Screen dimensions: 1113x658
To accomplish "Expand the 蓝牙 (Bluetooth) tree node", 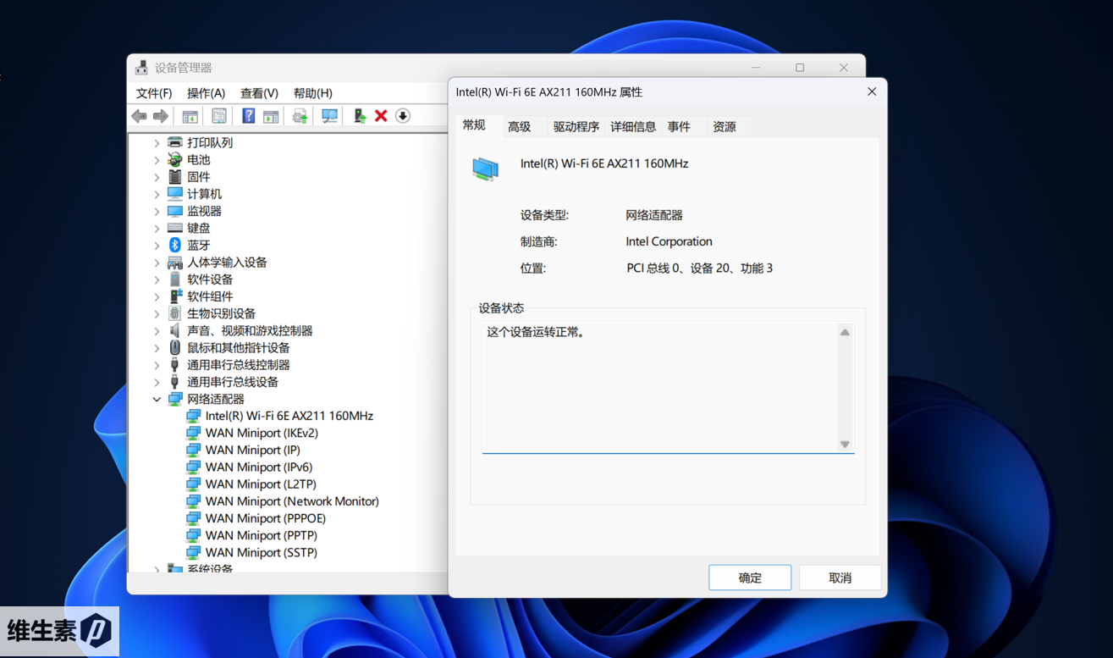I will click(157, 246).
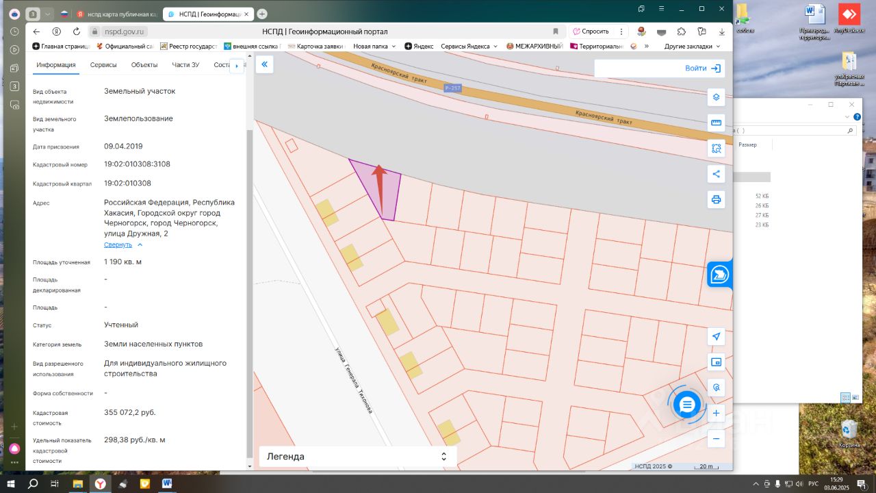
Task: Open the Части ЗУ tab
Action: [185, 65]
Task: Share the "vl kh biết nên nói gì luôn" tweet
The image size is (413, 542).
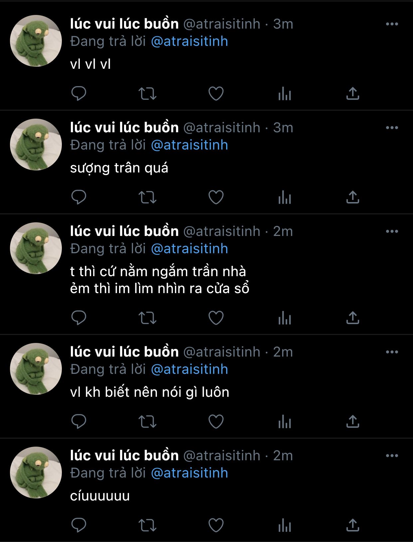Action: pyautogui.click(x=353, y=421)
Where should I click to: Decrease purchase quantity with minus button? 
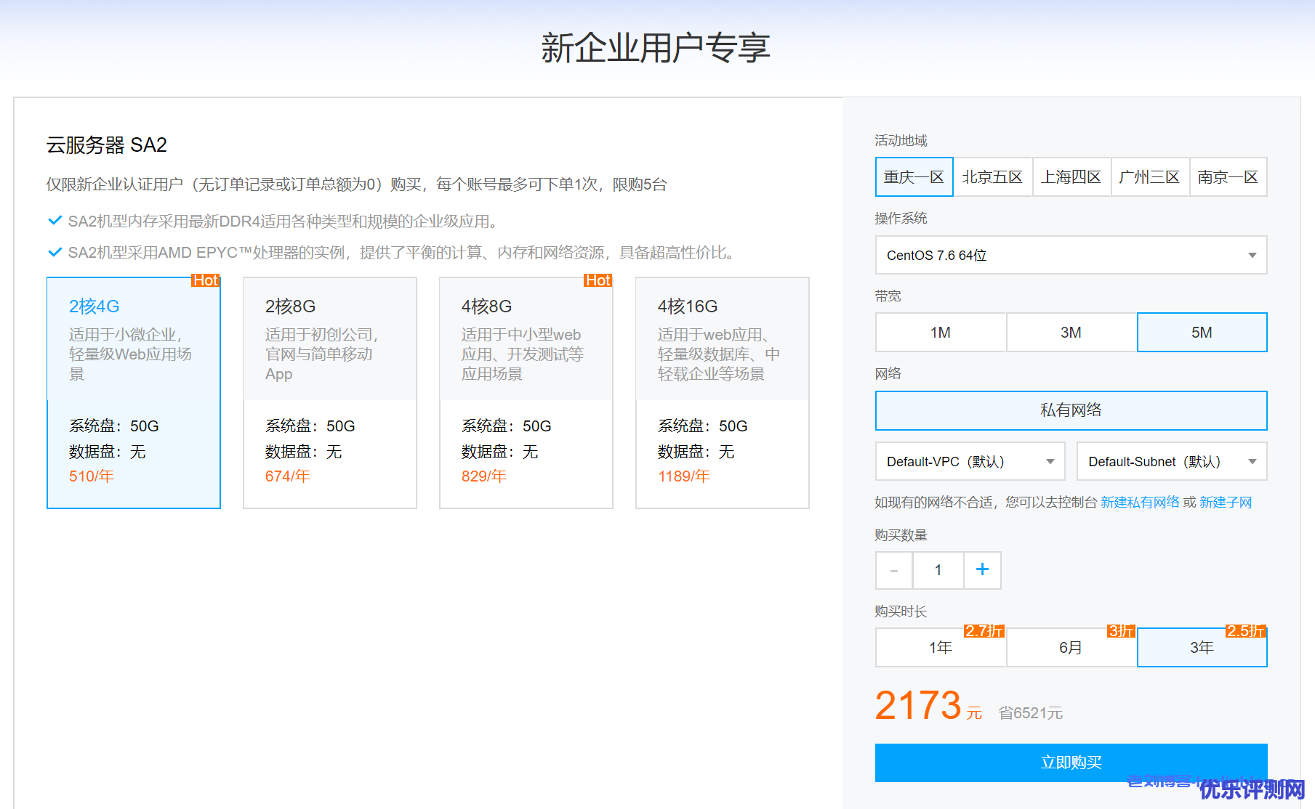pos(894,570)
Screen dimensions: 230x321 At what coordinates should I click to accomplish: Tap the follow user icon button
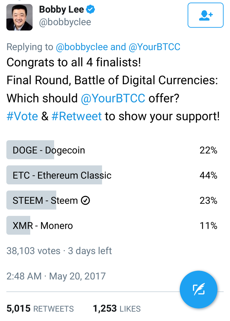[x=205, y=15]
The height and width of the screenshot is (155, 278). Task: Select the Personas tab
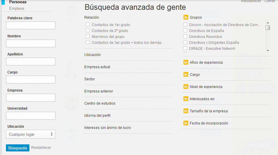tap(18, 2)
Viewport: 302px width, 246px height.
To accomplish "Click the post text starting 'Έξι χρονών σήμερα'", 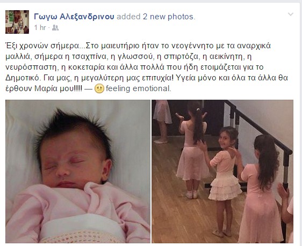I will (147, 67).
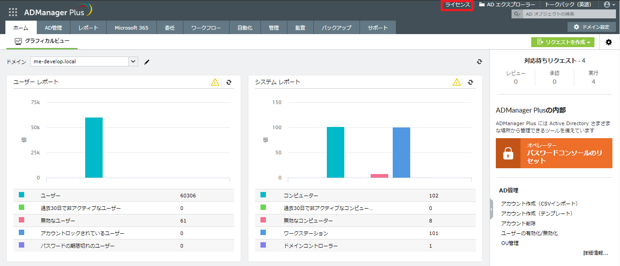This screenshot has height=266, width=620.
Task: Switch to the レポート tab
Action: [88, 27]
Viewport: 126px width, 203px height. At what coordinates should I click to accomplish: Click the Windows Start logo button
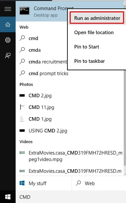tap(8, 197)
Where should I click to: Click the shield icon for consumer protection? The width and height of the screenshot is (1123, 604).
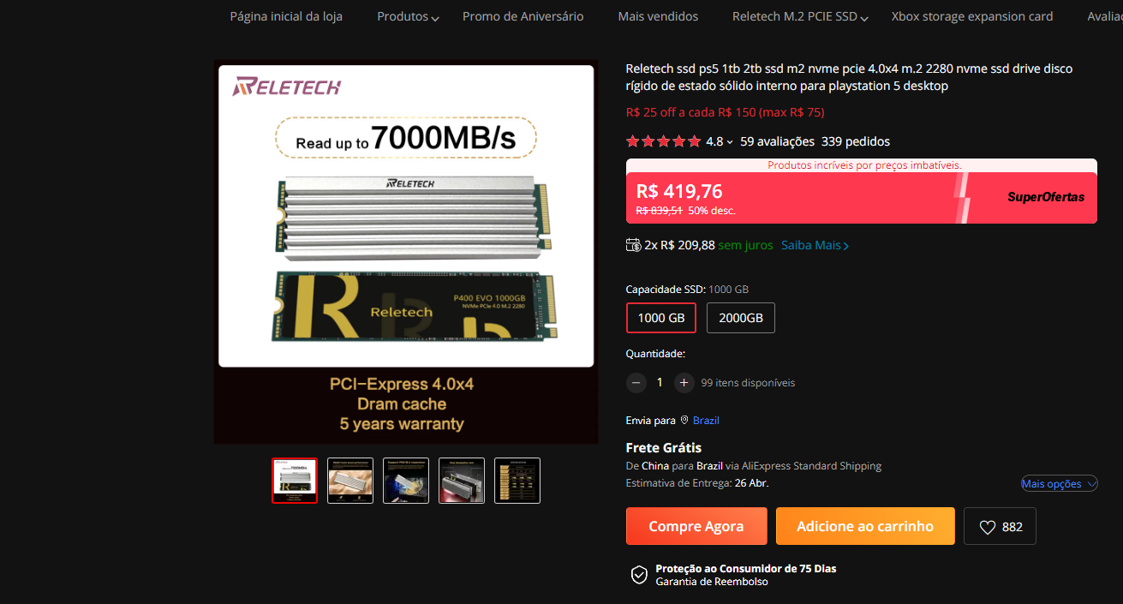click(x=639, y=575)
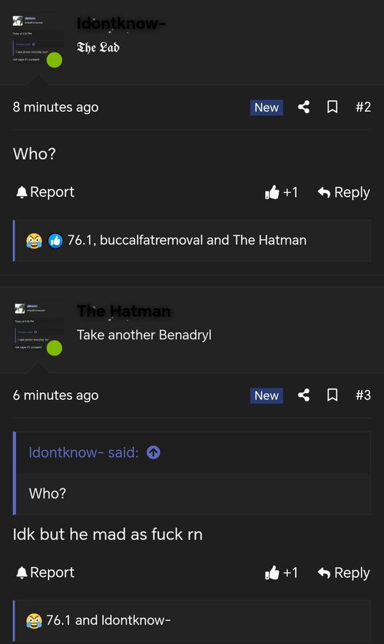Like the "Who?" post with +1

(281, 192)
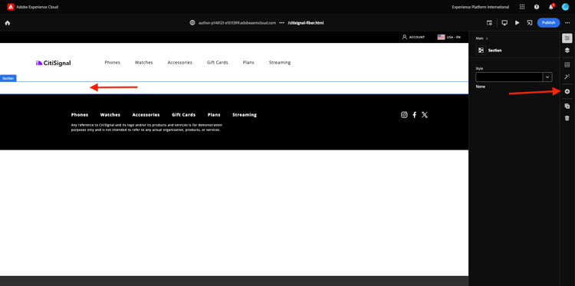Select the Streaming item in the top navigation
The image size is (575, 286).
(x=279, y=62)
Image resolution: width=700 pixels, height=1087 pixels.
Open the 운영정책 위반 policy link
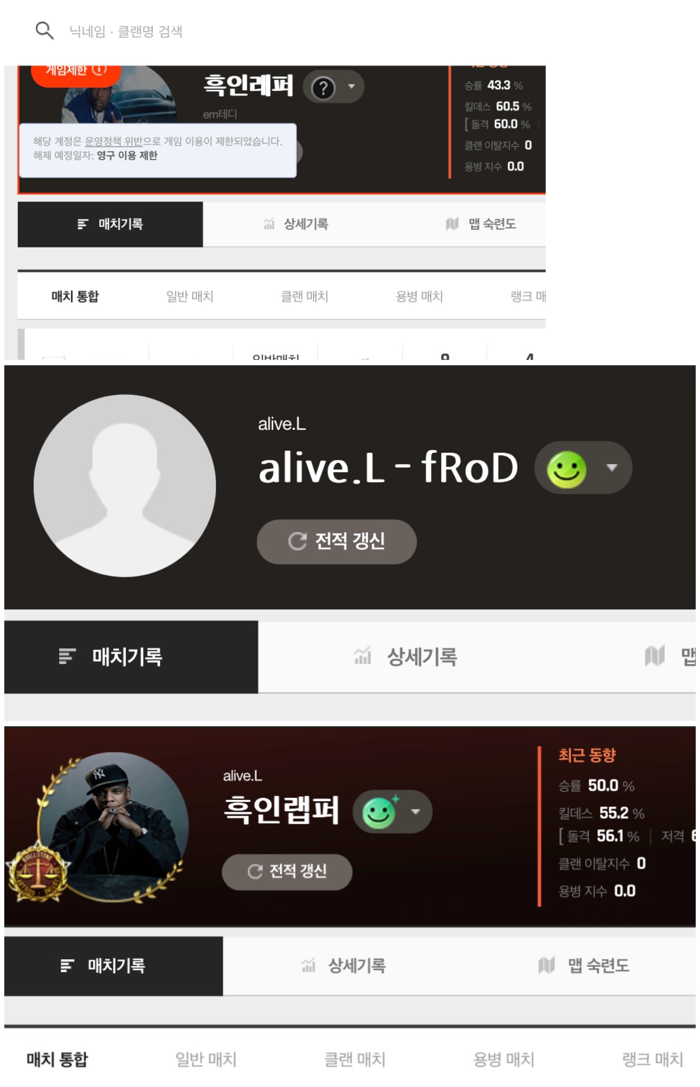pyautogui.click(x=114, y=141)
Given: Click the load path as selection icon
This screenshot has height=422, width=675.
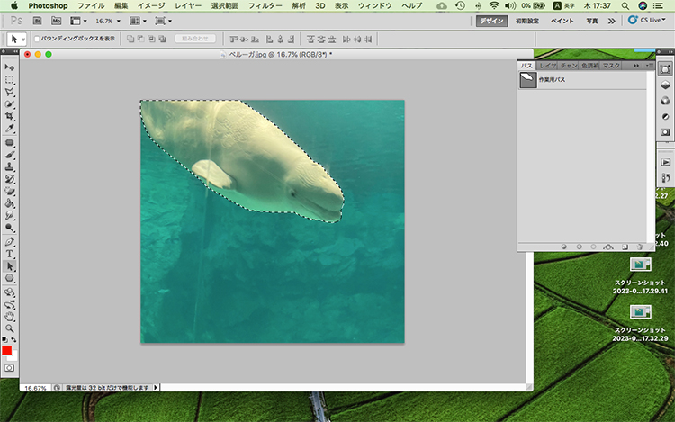Looking at the screenshot, I should tap(593, 245).
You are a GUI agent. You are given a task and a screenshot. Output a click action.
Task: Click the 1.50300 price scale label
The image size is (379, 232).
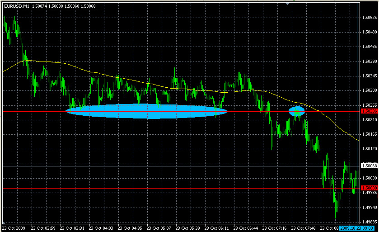click(369, 90)
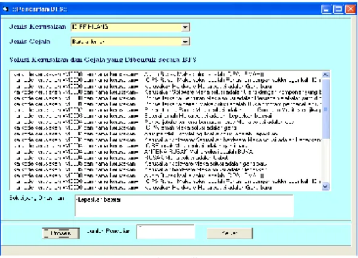Screen dimensions: 358x258
Task: Open the Jenis Kerusakan dropdown arrow
Action: [x=185, y=27]
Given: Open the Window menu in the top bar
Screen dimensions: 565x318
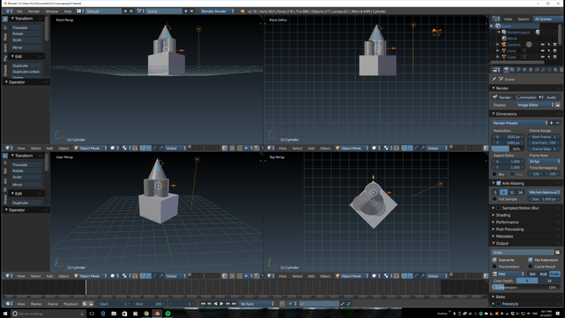Looking at the screenshot, I should click(x=52, y=11).
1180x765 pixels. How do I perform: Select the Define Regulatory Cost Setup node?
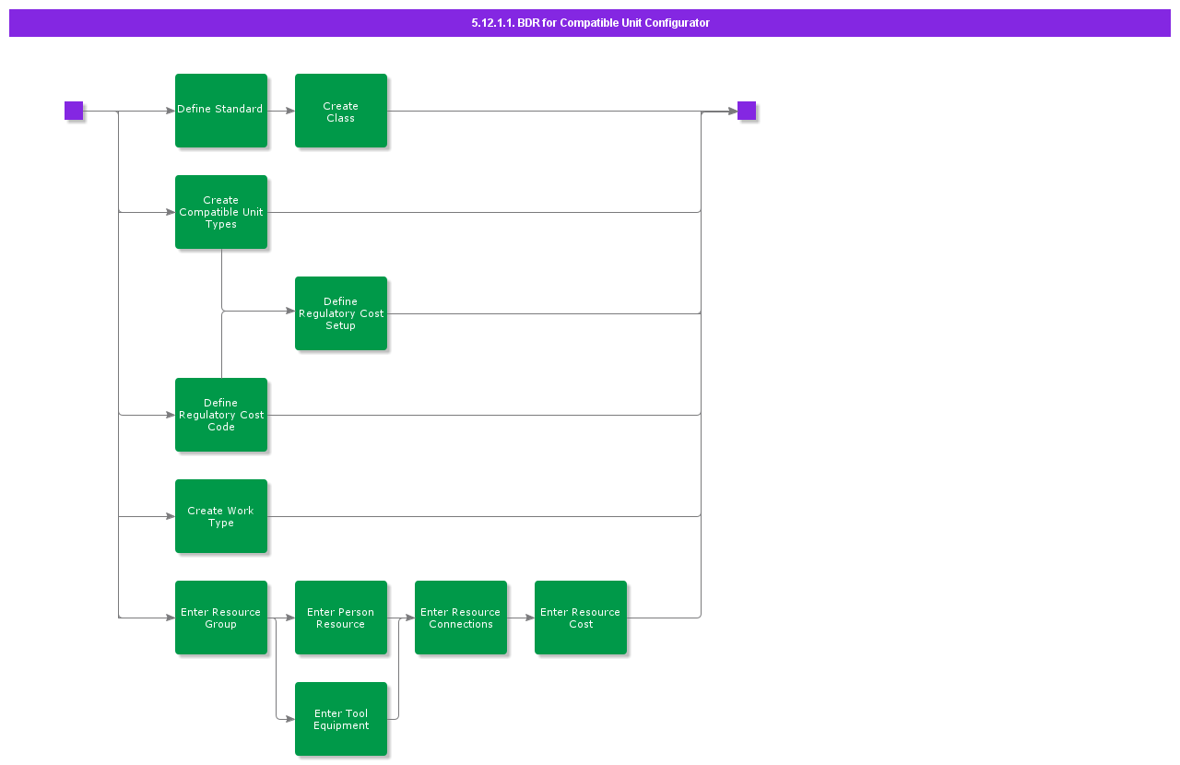[341, 313]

- _WHAT NEEDS TO BE DONE_
Return the line containing "Where should I click to: Click" and every line after it through the end of the records above, exactly and nothing else, but not the pictures.

- _EXPECTED OUTPUT_
Where should I click to: Click the shield icon for consumer protection? The width and height of the screenshot is (1123, 604).
click(x=639, y=575)
Like the "Who?" post with +1

(281, 192)
Select the Streaming item in the top navigation
The image size is (575, 286).
(x=279, y=62)
Image resolution: width=700 pixels, height=1087 pixels.
Open the 운영정책 위반 policy link
pyautogui.click(x=114, y=141)
Given: Click the load path as selection icon
This screenshot has height=422, width=675.
Looking at the screenshot, I should tap(593, 245).
You are a GUI agent. You are given a task and a screenshot. Output a click action.
Task: Click the 1.50300 price scale label
The image size is (379, 232).
click(369, 90)
Screen dimensions: 358x258
Task: Open the Jenis Kerusakan dropdown arrow
Action: [x=185, y=27]
Given: Open the Window menu in the top bar
Screen dimensions: 565x318
Looking at the screenshot, I should click(x=52, y=11).
1180x765 pixels. How do I perform: Select the Define Regulatory Cost Setup node?
[341, 313]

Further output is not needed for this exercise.